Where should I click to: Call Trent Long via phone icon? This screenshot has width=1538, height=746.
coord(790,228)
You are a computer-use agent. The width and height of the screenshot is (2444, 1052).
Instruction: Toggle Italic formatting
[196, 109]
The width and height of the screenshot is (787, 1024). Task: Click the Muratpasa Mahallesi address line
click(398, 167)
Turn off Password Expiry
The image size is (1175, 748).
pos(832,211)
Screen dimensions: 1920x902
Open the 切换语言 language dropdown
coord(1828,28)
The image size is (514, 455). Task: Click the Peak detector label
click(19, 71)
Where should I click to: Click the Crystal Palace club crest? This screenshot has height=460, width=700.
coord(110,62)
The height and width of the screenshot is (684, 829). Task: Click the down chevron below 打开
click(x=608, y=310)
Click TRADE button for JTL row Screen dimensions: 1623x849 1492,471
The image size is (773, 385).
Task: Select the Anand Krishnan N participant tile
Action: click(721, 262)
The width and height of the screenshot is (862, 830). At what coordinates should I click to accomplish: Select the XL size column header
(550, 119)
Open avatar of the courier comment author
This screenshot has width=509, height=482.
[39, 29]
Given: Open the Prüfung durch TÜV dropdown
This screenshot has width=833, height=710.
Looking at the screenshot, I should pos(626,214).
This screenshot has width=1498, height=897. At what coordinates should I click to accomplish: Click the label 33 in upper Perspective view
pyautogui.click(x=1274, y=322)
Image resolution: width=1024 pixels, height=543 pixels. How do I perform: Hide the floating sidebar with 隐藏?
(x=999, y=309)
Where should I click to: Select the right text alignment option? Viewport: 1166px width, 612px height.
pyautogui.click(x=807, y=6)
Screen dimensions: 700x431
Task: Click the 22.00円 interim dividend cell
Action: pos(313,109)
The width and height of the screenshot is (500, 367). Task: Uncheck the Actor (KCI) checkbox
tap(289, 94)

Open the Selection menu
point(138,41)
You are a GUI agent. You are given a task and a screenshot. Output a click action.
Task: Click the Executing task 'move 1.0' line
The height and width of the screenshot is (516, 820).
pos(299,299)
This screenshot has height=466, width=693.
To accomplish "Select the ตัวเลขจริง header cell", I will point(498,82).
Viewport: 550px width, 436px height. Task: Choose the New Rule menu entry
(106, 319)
━━━━━━━━━━━━━━━━━━━━
WORK ORDER:
From the entries, copy every line in which the word "agent" occurs.

TASK RESPONSE:
You are a computer-use agent. The width and height of the screenshot is (2444, 1052).
You are a GUI agent. You are given a task and a screenshot. Output a click action.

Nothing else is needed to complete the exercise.